No White House torture memos for Gonzales confirmation hearing

[JURIST] Attorney General nominee Alberto Gonzales seems likely to face stiff questioning in his Senate confirmation hearing this week after the Bush administration's refusal to provide senators with copies of his memos on the interrogation of suspected terrorists. Illinois Senator Dick Durbin, the Senate's second-ranking Democrat, sharply criticized the White House move Monday, complaining that "We go into the hearing with some knowledge of what has occurred because of press reports or leaks but without the hard evidence that will either exonerate or implicate Judge Gonzales in this policy." While he was White House Counsel, Gonzales wrote a draft memorandum [PDF] to the President which was later made public arguing that the "war on terrorism renders obsolete the Geneva Convention's strict limitations on questioning of enemy prisoners..." The White House and the US Justice Department have since backed away from these views. Largely on the basis on Gonzales' apparent views on torture, detentions and other rights and liberties matters his nomination has drawn the ire of rights groups (see, for instance, this report by the ACLU issued Monday, with accompnaying press release), but most observers believe it unlikely that it will fail. AP has more.

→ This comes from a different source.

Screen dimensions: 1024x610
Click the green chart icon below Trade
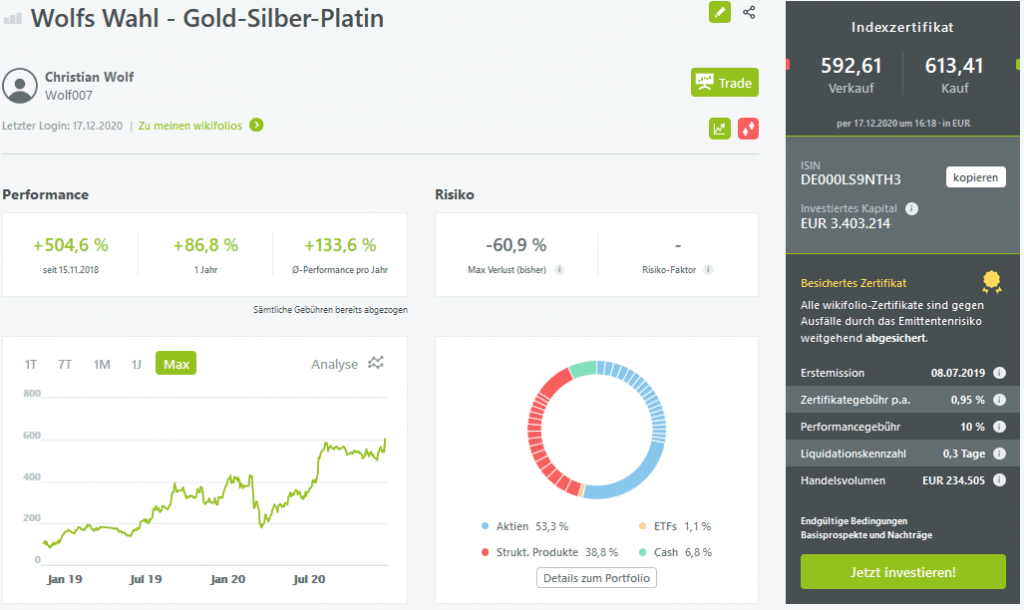click(720, 128)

12:55 PM ET - In a related development Tuesday, a dozen retired generals and admirals - including former Chair of the Joint Chiefs of Staff General John M. Shalikashvili - said in a letter released at a news conference called by Human Rights First (formerly the Lawyers Committee for Human Rights) that they were "deeply concerned" about the Gonzales nomination and urged Senators to question him closely about his knowledge of and views on torture by US personnel:

During his tenure as White House Counsel, Mr. Gonzales appears to have played a significant role in shaping U.S. detention and interrogation operations in Afghanistan, Iraq, Guantanamo Bay, and elsewhere. Today, it is clear that these operations have fostered greater animosity toward the United States, undermined our intelligence gathering efforts, and added to the risks facing our troops serving around the world. Before Mr. Gonzales assumes the position of Attorney General, it is critical to understand whether he intends to adhere to the positions he adopted as White House Counsel, or chart a revised course more consistent with fulfilling our nation’s complex security interests, and maintaining a military that operates within the rule of law.